Il n’existe d’autre avenir que celui qui surviendra, c’est pourquoi toute tentative de concevoir une géopolitique après la pandémie de Covid-19 doit se présenter sous la forme d’un éventail d’avenirs possibles. J’en verrais cinq, plausibles d’ici à 2030, mais d’autres peuvent évidemment être imaginés.

L’ascension du populisme et de la Chine

La fin de l’ordre libéral mondialisé. L’ordre du monde mis en place par les Etats-Unis après la Première Guerre mondiale a créé un ensemble d’institutions qui ont conduit à une libéralisation notable des échanges internationaux, commerciaux et financiers.
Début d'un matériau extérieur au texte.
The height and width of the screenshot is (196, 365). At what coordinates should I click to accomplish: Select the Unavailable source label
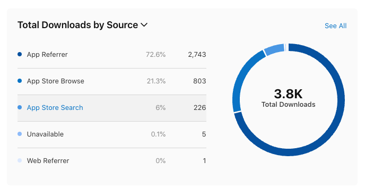[45, 134]
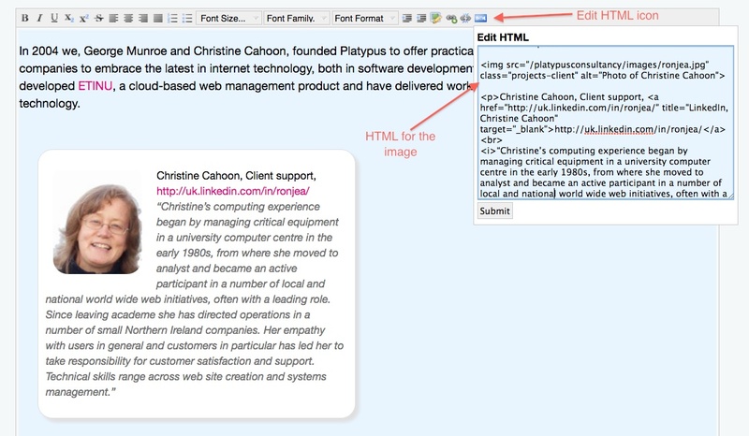Apply subscript formatting

point(68,18)
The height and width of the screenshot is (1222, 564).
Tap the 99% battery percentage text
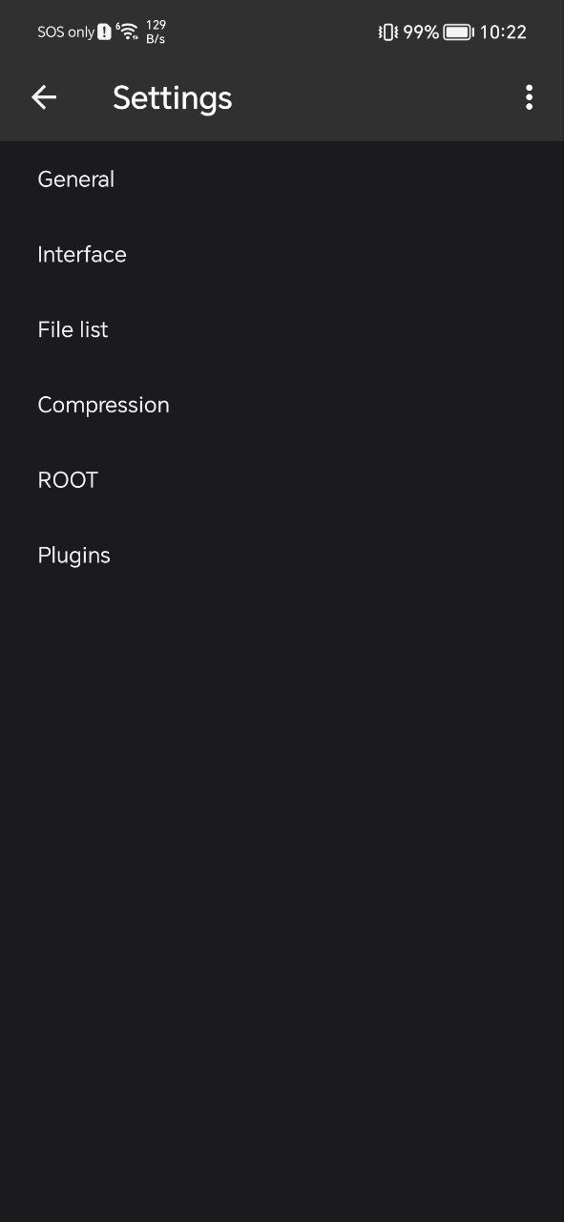click(x=421, y=32)
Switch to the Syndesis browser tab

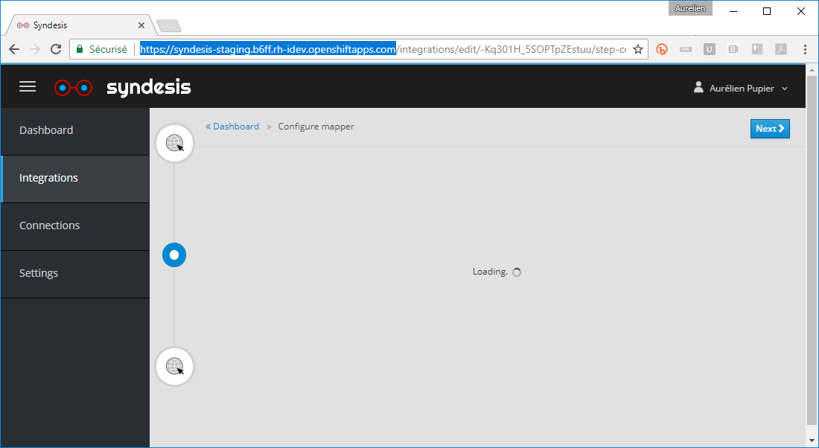(74, 24)
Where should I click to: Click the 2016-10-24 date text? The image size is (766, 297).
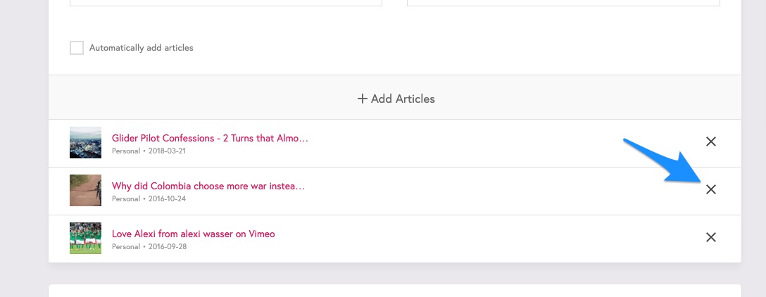[167, 198]
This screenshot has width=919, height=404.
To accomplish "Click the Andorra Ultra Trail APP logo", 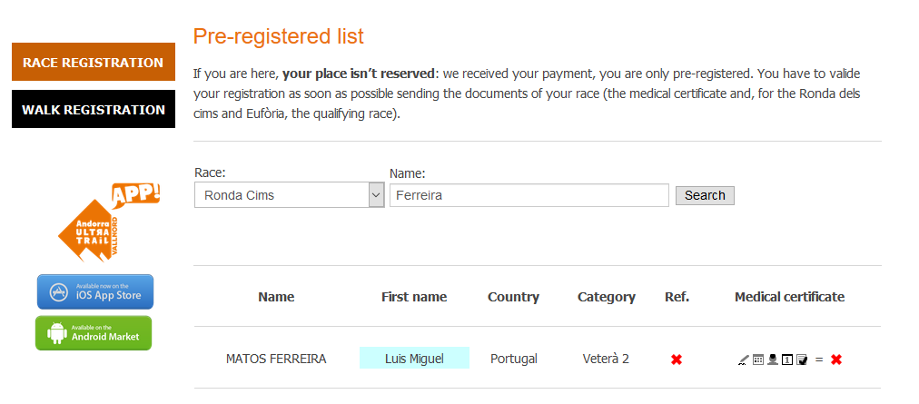I will [107, 222].
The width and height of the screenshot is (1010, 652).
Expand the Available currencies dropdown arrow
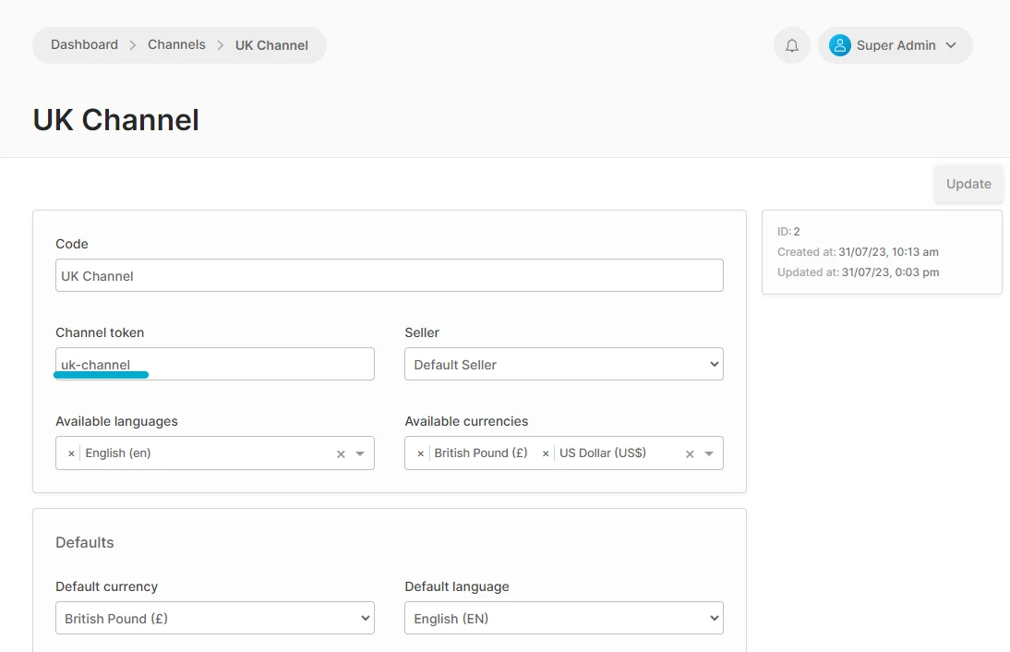pyautogui.click(x=709, y=453)
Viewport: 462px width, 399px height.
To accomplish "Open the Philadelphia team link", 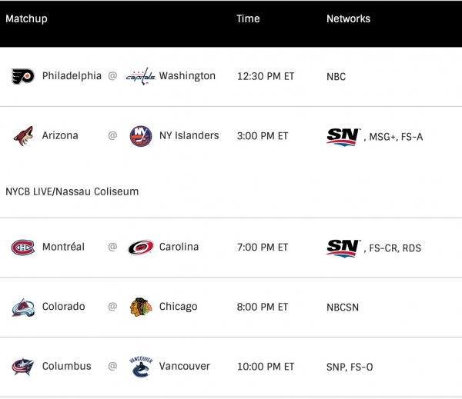I will 72,76.
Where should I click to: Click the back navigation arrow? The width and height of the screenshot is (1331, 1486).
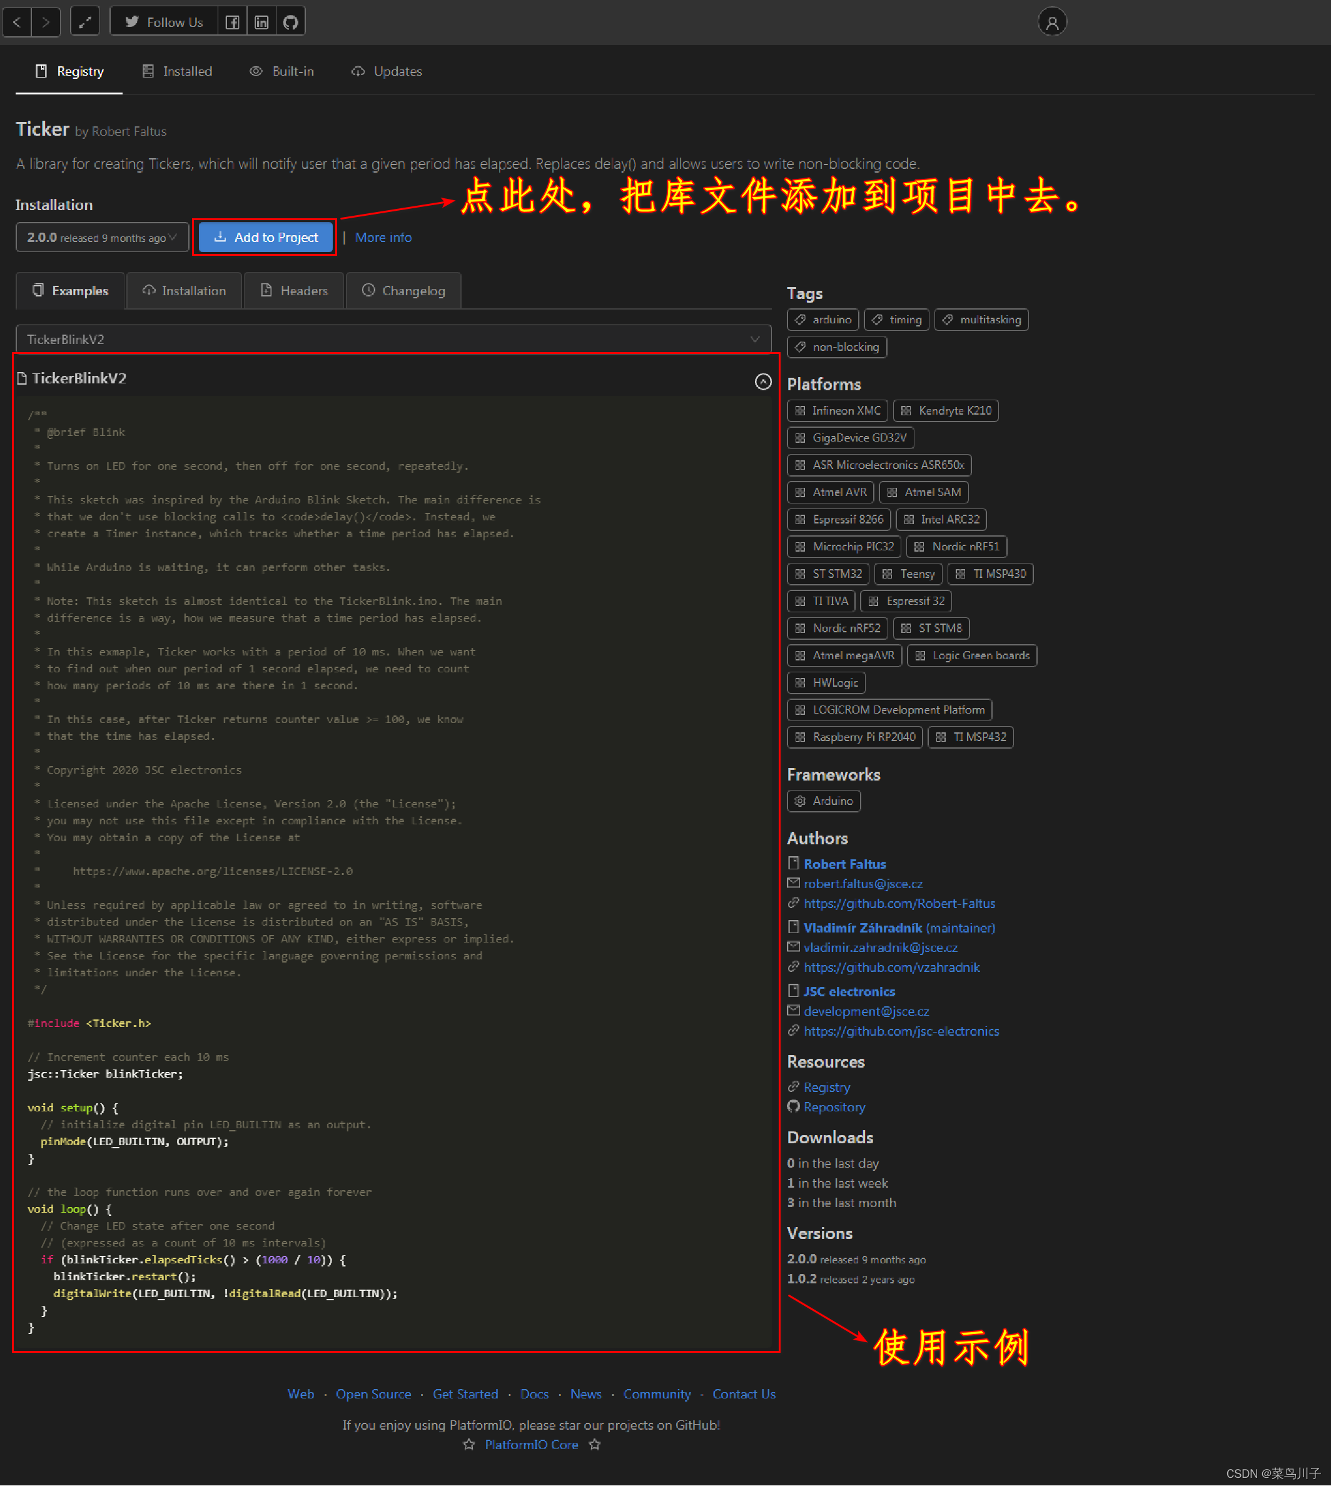click(x=17, y=22)
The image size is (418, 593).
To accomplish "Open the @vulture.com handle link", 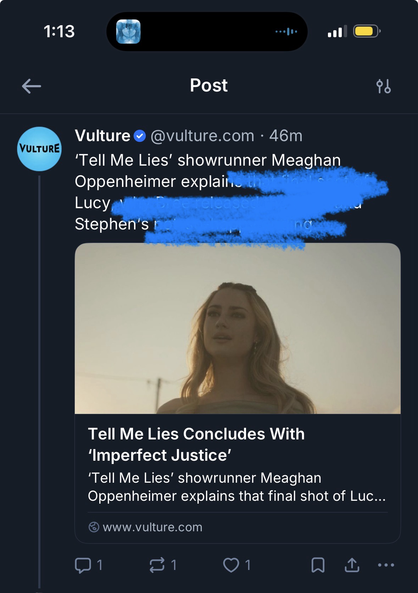I will 202,135.
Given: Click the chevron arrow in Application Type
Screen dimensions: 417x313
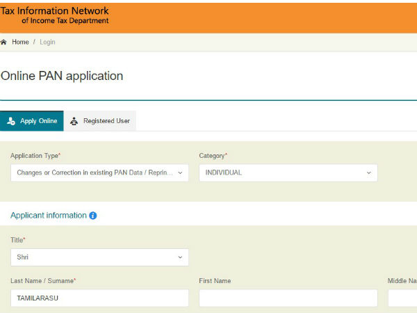Looking at the screenshot, I should (x=180, y=172).
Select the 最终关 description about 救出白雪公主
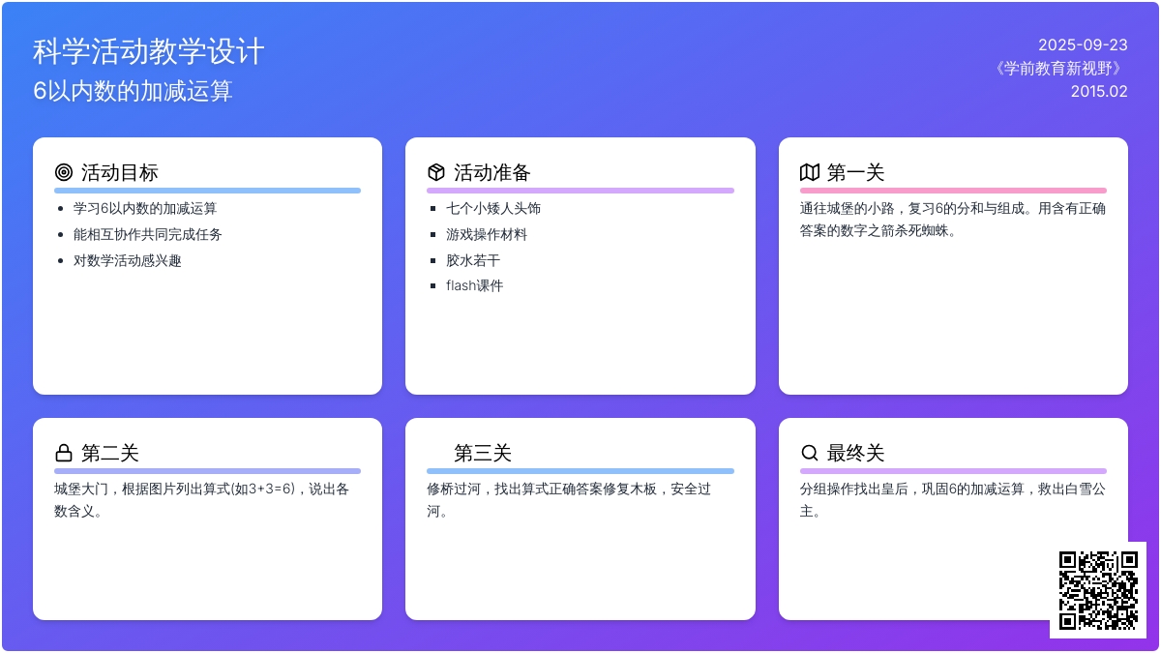The image size is (1161, 653). click(953, 500)
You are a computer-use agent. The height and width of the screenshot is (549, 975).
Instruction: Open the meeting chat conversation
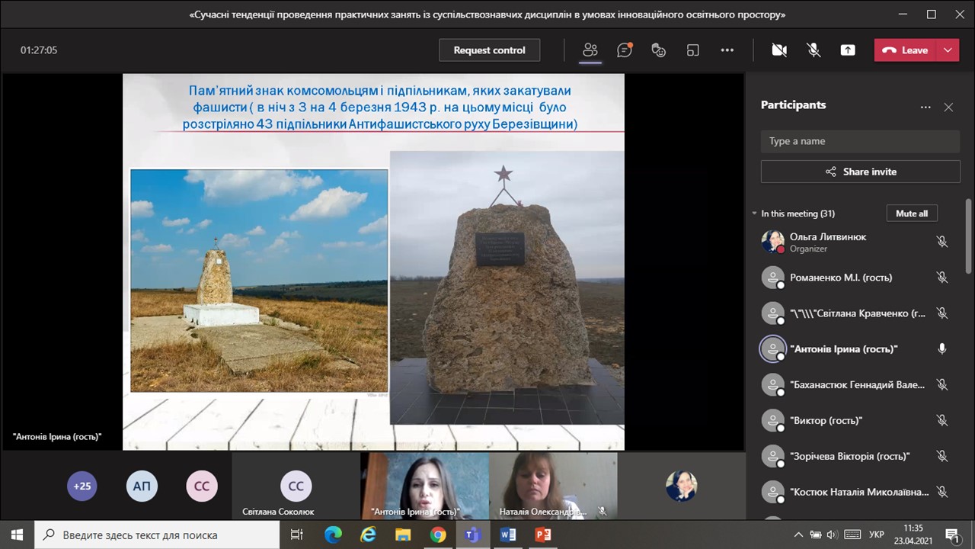(625, 50)
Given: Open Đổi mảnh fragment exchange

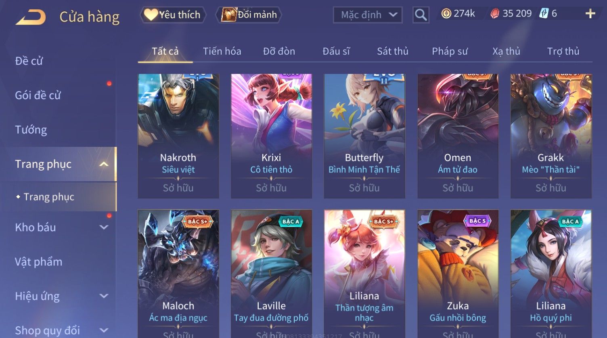Looking at the screenshot, I should pos(249,15).
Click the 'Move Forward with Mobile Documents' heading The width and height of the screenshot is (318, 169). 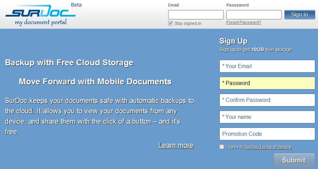(x=95, y=82)
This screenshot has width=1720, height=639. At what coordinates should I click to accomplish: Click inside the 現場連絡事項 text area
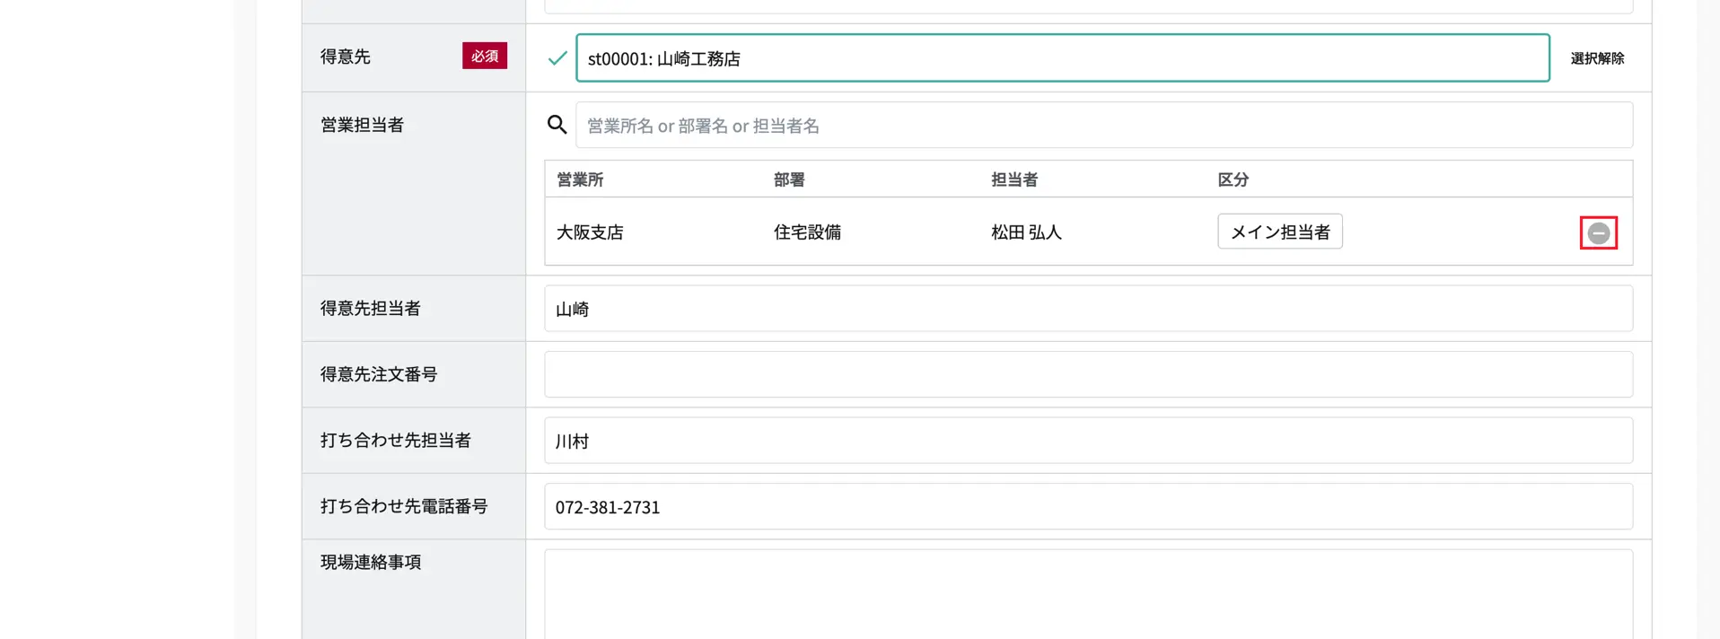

Avant même la pandémie de Covid-19, cet ordre était remis en question par l’ascension de la Chine et la montée des populismes dans les démocraties occidentales. La Chine a tiré parti de cet ordre, mais à mesure qu’augmente son poids stratégique, elle cherche de plus en plus à en définir elle-même les règles et les normes. Les Etats-Unis résistent, les institutions internationales s’atrophient, et les appels à la souveraineté se multiplient. Les Etats-Unis demeurent en dehors de l’Organisation mondiale du commerce et de l’Accord de Paris sur le climat. Le Covid-19 renforce la probabilité de ce scénario en affaiblissant le «gestionnaire du système», les Etats-Unis.